Lines with the word "computer": copy all of them from the entries below.

== Dataset extract ==

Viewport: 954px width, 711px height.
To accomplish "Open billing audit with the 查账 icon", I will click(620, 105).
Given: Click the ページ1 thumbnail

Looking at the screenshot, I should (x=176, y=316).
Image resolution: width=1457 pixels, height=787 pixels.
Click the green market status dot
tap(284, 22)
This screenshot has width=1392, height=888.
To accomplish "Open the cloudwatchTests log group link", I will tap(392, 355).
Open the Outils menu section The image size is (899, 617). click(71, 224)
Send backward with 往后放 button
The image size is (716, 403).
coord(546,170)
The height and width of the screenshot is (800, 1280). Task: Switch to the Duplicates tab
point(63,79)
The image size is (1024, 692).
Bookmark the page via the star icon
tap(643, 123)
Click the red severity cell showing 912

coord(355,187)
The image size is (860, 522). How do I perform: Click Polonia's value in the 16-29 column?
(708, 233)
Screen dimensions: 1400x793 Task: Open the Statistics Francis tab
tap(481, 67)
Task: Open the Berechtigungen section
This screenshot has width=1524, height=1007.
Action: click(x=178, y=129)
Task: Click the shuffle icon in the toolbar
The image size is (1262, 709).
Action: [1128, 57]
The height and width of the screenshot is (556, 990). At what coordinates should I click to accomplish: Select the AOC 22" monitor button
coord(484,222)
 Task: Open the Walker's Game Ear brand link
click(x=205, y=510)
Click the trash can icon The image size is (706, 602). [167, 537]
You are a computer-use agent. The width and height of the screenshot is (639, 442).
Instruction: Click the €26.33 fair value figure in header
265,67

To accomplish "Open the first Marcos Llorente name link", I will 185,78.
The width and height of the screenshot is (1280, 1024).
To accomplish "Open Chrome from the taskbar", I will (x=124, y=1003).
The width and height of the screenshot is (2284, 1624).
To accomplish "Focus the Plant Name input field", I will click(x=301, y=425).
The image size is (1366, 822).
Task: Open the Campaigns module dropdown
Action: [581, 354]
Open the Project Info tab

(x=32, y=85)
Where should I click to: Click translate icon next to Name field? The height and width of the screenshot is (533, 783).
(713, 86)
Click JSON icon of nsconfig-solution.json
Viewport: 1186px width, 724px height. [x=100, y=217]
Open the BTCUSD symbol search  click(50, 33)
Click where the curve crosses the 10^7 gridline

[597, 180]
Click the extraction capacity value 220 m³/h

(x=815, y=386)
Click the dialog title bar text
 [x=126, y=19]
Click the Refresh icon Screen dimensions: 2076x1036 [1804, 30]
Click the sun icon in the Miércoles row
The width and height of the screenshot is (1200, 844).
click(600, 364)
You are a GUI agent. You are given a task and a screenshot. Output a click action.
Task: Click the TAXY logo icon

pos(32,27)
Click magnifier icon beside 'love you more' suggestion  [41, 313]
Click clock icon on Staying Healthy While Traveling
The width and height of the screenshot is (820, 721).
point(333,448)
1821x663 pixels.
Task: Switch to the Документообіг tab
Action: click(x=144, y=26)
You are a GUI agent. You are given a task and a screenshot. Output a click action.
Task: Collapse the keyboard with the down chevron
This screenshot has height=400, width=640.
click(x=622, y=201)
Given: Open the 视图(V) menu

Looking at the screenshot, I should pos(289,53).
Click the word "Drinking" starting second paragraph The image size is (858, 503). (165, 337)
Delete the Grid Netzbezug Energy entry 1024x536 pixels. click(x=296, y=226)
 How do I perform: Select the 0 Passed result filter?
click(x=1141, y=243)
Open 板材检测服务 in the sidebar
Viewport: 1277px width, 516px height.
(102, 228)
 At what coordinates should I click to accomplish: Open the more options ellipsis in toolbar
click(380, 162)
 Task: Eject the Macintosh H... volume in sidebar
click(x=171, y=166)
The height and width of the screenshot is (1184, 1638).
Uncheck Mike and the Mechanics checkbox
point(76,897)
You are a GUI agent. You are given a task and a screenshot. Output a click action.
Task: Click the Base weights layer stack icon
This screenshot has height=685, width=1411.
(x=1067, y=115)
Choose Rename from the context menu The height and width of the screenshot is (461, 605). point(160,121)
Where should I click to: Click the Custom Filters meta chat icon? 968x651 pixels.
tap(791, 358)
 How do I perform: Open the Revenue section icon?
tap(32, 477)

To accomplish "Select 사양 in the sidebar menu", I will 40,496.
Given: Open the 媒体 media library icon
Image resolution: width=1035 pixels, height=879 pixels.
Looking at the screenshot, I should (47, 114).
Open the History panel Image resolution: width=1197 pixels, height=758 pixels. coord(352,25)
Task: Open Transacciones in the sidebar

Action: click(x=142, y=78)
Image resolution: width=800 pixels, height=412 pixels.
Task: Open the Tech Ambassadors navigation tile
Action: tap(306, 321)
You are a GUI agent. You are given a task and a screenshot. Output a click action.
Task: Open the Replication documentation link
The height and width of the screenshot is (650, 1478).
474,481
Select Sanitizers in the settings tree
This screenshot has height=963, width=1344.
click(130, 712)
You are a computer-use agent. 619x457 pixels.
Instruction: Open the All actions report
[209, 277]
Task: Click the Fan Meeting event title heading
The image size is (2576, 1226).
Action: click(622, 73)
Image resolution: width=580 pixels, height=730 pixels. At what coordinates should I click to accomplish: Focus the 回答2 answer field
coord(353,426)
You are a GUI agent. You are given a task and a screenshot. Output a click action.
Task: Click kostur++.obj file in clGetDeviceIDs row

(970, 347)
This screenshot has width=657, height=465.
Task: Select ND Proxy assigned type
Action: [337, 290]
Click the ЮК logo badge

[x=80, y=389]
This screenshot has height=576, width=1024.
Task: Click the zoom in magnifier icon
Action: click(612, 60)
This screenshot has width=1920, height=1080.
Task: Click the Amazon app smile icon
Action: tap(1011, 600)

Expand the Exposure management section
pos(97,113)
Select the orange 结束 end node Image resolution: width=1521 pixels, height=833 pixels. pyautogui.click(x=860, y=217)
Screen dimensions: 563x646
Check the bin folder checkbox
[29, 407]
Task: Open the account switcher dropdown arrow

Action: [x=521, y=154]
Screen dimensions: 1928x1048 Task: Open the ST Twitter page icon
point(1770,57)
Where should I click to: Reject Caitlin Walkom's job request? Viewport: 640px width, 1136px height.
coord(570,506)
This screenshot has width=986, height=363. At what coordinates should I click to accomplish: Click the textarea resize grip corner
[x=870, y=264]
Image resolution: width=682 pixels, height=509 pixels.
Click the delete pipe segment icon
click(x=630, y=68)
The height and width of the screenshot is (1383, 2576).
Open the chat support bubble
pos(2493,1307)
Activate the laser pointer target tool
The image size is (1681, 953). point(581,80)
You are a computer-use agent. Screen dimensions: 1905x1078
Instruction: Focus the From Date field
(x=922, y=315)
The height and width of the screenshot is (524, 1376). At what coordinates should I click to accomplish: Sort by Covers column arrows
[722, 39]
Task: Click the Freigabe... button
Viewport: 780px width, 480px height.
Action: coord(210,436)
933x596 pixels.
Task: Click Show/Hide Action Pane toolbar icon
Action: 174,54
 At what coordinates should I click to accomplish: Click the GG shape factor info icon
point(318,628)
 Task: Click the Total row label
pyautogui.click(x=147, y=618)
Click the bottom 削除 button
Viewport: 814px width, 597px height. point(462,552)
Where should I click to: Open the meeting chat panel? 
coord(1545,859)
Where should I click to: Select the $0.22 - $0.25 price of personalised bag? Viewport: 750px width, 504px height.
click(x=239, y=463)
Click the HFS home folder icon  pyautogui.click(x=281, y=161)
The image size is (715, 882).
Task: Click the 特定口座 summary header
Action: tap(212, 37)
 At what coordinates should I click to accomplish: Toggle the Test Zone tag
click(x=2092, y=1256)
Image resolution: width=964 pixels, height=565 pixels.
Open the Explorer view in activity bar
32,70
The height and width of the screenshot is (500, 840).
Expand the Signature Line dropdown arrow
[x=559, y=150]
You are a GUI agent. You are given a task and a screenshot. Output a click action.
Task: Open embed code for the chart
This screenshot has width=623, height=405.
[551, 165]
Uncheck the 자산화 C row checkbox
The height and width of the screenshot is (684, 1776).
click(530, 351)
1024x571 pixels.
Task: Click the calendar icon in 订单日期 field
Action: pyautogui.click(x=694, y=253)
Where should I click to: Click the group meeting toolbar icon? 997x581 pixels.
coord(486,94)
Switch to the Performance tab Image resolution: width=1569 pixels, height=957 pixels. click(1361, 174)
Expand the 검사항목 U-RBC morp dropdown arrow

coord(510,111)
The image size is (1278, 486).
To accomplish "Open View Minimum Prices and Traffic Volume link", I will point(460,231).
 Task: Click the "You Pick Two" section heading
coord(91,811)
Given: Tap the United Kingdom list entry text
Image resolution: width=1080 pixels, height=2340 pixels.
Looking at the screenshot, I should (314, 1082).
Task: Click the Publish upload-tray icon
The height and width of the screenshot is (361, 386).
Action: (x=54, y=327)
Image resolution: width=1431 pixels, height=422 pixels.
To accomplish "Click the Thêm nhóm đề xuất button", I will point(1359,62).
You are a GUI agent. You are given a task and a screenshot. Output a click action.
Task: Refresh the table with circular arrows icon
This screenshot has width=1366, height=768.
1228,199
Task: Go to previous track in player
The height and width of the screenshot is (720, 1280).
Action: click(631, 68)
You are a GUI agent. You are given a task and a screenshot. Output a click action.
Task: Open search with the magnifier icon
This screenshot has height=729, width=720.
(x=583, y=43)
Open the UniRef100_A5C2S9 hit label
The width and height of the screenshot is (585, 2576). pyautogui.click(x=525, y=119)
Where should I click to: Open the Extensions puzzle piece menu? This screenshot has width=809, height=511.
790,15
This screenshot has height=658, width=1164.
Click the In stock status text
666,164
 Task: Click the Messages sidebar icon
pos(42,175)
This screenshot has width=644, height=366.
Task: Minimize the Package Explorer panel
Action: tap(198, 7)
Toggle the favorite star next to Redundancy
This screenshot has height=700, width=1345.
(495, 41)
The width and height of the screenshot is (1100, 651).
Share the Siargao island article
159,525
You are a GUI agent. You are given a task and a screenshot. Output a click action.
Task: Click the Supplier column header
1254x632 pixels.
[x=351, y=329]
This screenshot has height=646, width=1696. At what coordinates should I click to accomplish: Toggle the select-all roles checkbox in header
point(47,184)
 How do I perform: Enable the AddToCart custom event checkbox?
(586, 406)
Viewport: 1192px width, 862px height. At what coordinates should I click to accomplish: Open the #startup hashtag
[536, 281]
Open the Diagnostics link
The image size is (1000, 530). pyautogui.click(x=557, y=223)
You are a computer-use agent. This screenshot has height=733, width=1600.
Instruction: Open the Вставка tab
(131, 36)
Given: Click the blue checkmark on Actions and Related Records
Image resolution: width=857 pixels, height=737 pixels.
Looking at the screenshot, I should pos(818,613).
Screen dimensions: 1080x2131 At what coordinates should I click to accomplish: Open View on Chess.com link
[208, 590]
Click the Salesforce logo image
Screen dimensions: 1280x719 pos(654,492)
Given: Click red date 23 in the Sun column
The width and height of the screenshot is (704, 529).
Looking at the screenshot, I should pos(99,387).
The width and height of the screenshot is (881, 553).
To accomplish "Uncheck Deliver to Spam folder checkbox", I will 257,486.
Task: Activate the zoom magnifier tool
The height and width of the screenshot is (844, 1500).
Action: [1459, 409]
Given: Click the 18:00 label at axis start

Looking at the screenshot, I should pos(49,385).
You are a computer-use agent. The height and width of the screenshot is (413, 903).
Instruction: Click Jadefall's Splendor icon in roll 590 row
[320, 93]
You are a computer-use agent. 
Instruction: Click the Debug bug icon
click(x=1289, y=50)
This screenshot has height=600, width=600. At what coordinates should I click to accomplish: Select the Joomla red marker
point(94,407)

===

§ **Exercise result**
You are a computer-use agent. The width and height of the screenshot is (639, 442).
You are a computer-use agent. 619x457 pixels.
You are a computer-use agent. Screen dimensions: 1905x1078
You are a computer-use agent. This screenshot has height=733, width=1600.
You are a computer-use agent. The height and width of the screenshot is (413, 903).
You are a computer-use agent. 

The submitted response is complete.